Por: Sergio Otálora Montenegro

Recuperar la brújula

La carta abierta del historiador Medófilo Medina a alias Alfonso Cano, publicada en la edición digital de El Tiempo, desempolva ideas que es bueno volver a poner sobre el tapete: “la lucha armada en Colombia no nació por decreto de nadie; fue la respuesta popular a la violencia de latifundistas y ganaderos amparados por un régimen antidemocrático y excluyente”.

Esto, por supuesto, suena rarísimo, después del lavado cerebral de ocho años de seguridad democrática, en los que la propaganda, las encuestas manipuladas,  las verdades a medias, las mentiras descaradas y los operativos militares exitosos, se mezclaron para producir una caricatura de nuestra realidad que se expresa de la siguiente manera: Colombia ha sido víctima de una caterva de terroristas que buscan destruir una democracia ejemplar, aupados, primero, por el comunismo internacional y sus idiotas útiles,  y ahora por los nostálgicos del socialismo y los narcos. Todos los gobiernos, sin excepción, fueron débiles, se rindieron ante ellos. Y por eso los bandidos hicieron de las suyas sin límite. Punto.

Lo vital de la comunicación de Medina al comandante de la “guerrilla más vieja del mundo”, es la crítica que el historiador hace de la lucha armada, y de su inutilidad, ya no desde el paradigma reduccionista de Uribe y sus monaguillos, sino desde hitos históricos fundamentales en los que, a pesar de la agresión contra los campesinos, de la usurpación de sus tierras, hubiera sido posible una respuesta política, en lugar de prolongar la confrontación armada. Dice Medina: “Pero ya en la primera pausa de La Violencia en 1953, había motivos para plantearse la reorganización de un movimiento agrario que, por ejemplo en el Sur del Tolima, venía trabajando con vigor desde mediados de los años treinta. Pero la reorganización del movimiento campesino no ocurrió. Al contrario cundió el desconcierto y se prolongó la confrontación con antiguos combatientes liberales que respondieron de manera aún más enconada y en efecto agravaron la violencia”.

¿Liberales? Claro: desde 1949 hubo guerrillas liberales, incluso apoyadas desde Bogotá por egregios dirigentes del partido, como Carlos Lleras Restrepo. Cita Medina otro hecho histórico, el paro cívico de 1977: “muchos concluyeron, de manera subjetiva, que se acercaba la hora de hacer confluir la movilización cívica con la acción armada  de la guerrilla, en un formidable torrente insurreccional que resultaría irresistible”. El establecimiento, según Medina, llegó a la misma conclusión pero al revés: era necesario frenar, a como diera lugar, ese estallido sedicioso de la muchedumbre. Eso explica el corte autoritario y represivo del gobierno de Turbay Ayala, en 1978.

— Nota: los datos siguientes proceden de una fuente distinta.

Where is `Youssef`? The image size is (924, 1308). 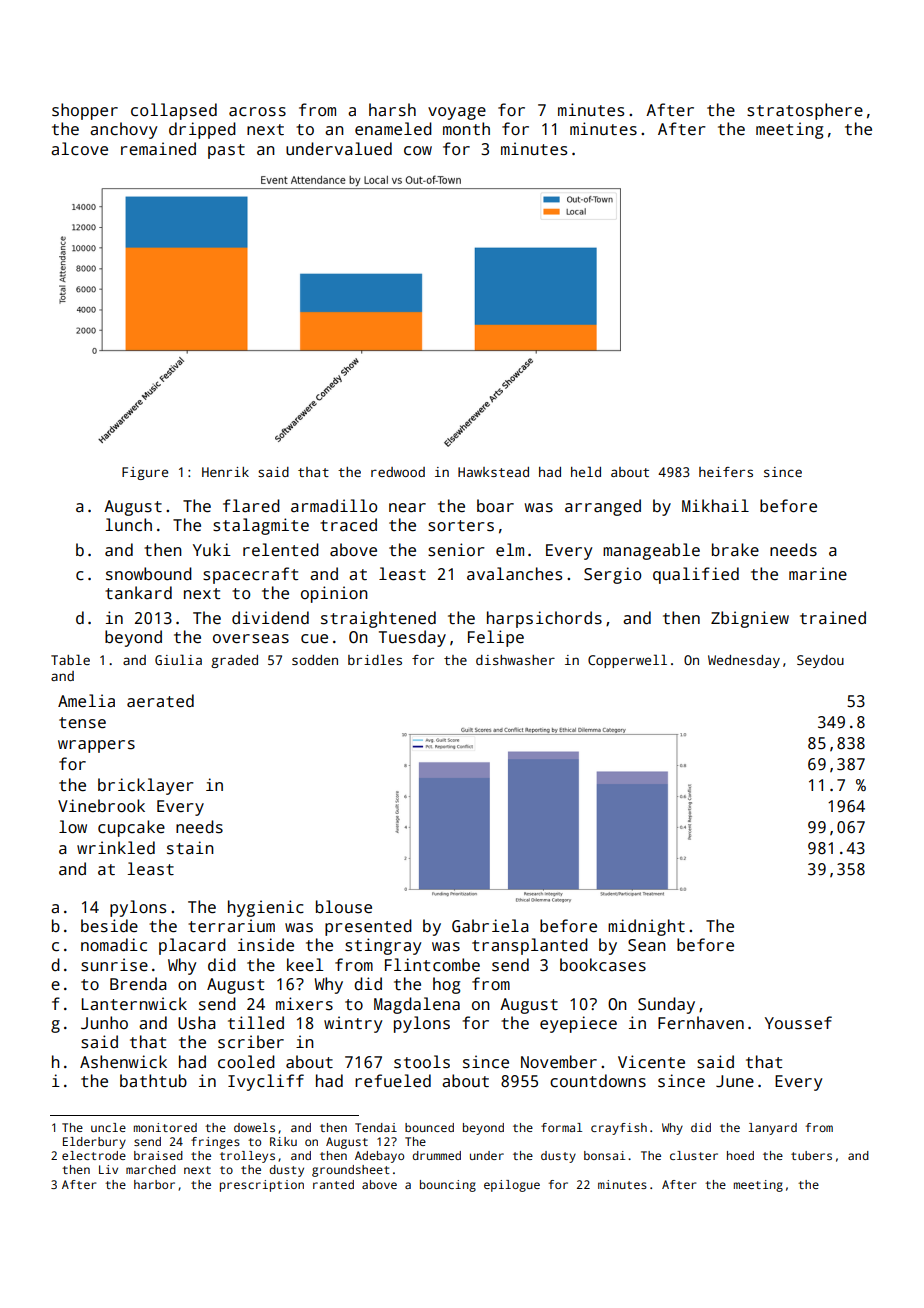 Youssef is located at coordinates (798, 1023).
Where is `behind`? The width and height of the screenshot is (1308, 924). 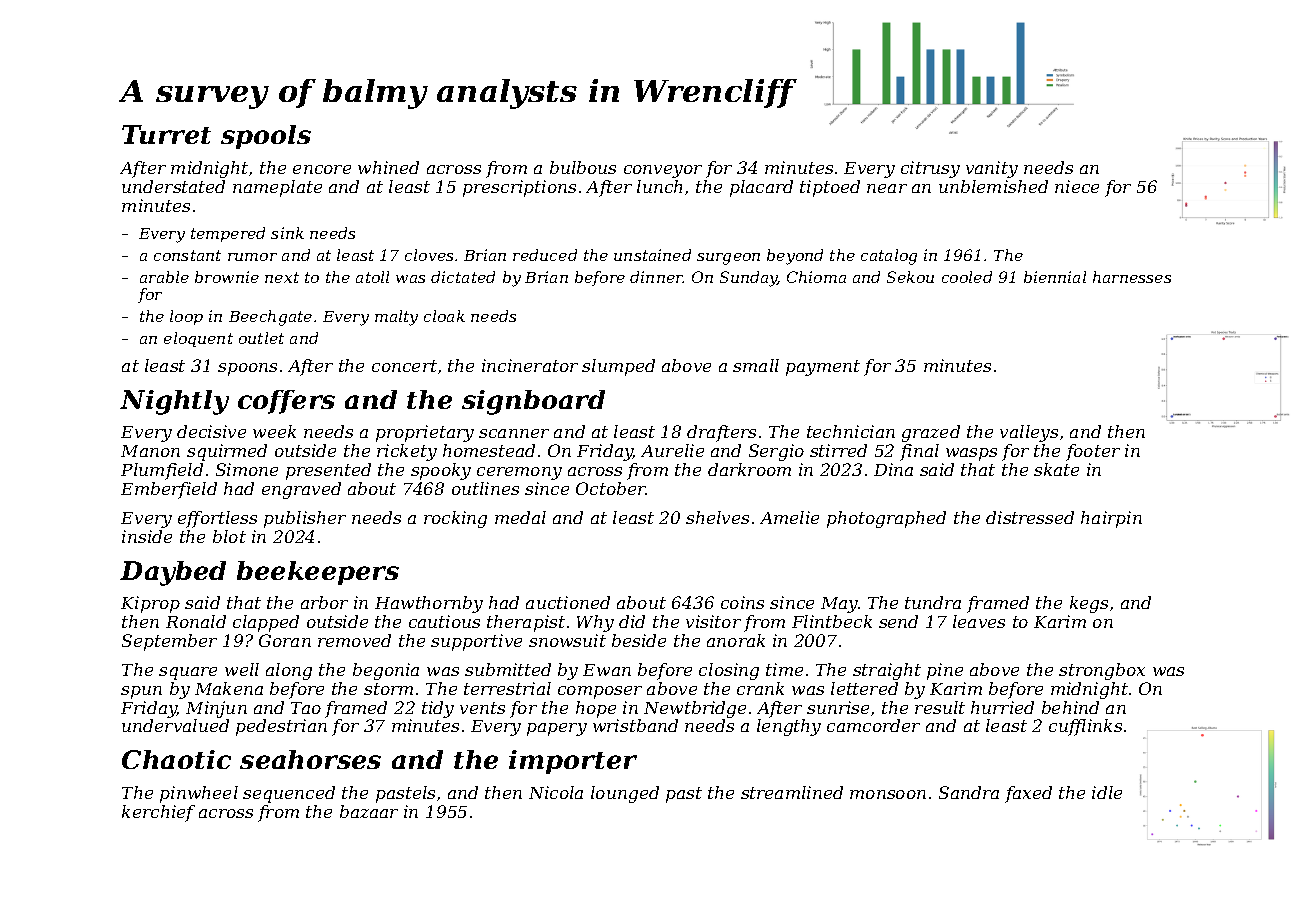 behind is located at coordinates (1070, 707).
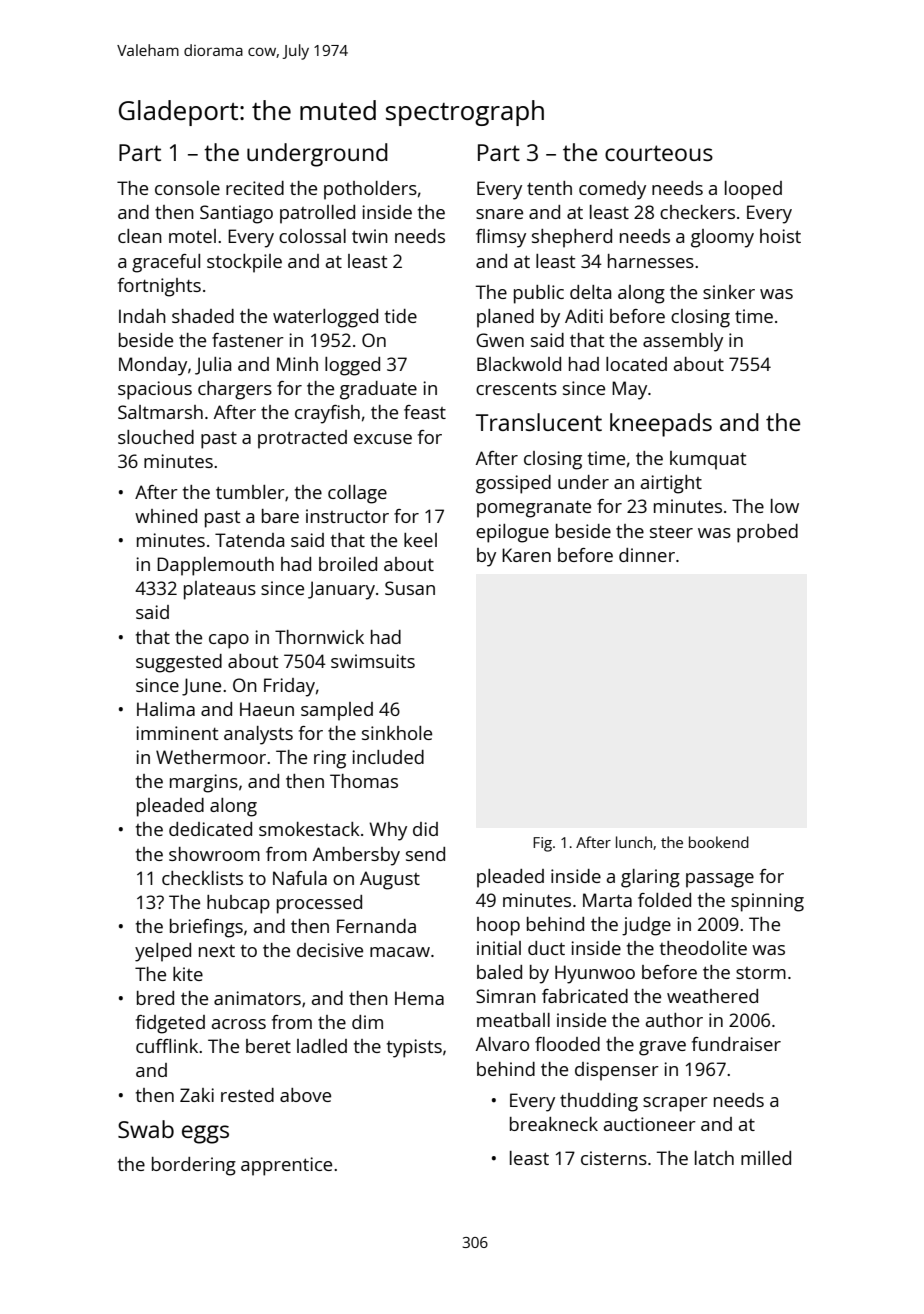 This screenshot has width=924, height=1314. I want to click on lunch, so click(634, 842).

Para el historiador, la izquierda, desde un paradigma insurreccional, no vio en la movilización popular de 1977 y las que la habían antecedido, la consolidación de una cultura política en escenarios esencialmente urbanos, que requería una estrategia política nueva. Al final, hace la pregunta del millón: “¿Cuáles son los beneficios que esta lucha abnegada de tres generaciones de hombres y mujeres guerrilleros le han traído a Colombia?” Palabras más, palabras menos: ninguno. No obstante, hace una afirmación que tiene plena vigencia en el presente: “las potencialidades de transformación que los movimientos armados han podido crear en su larga historia germinarán sólo cuando ellos logren ser parte efectiva y por tanto creíble de un movimiento democrático por la paz”.

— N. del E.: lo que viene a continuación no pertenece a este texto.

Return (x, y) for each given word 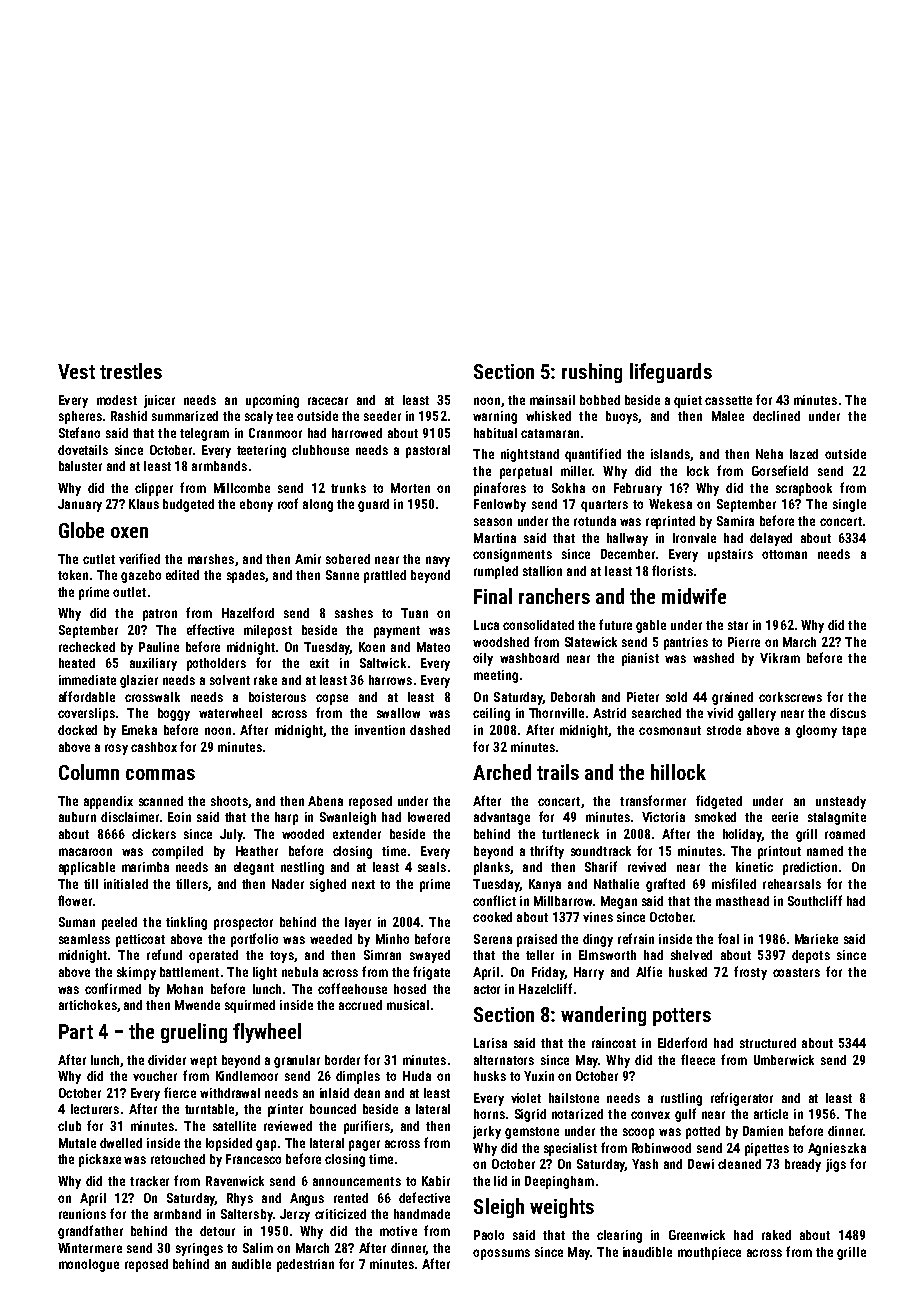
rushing (592, 373)
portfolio (254, 940)
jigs (836, 1165)
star (738, 625)
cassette (728, 400)
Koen (372, 647)
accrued (360, 1005)
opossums (501, 1254)
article (771, 1114)
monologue (89, 1265)
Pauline (159, 647)
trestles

El gran problema, en el presente, es que la izquierda más visible, es decir, el Polo Democrático, dejó de pensar en la paz como estrategia de transformación, para dedicarse a la minucia electorera y a la lucha individualista por el poder, expresada en las renuncias de Garzón y Petro a esa colectividad. La tragedia es, pues, doble: la izquierda legal asume los tics de los partidos tradicionales (corrupción incluida) e incluso incorpora el tema de la seguridad al estilo Uribe. Y la guerrilla, sigue en su secular autismo político, con la disculpa de que la exclusión salvaje, no deja otro camino que las armas. La carta de Medina es una forma de  recuperar la brújula extraviada.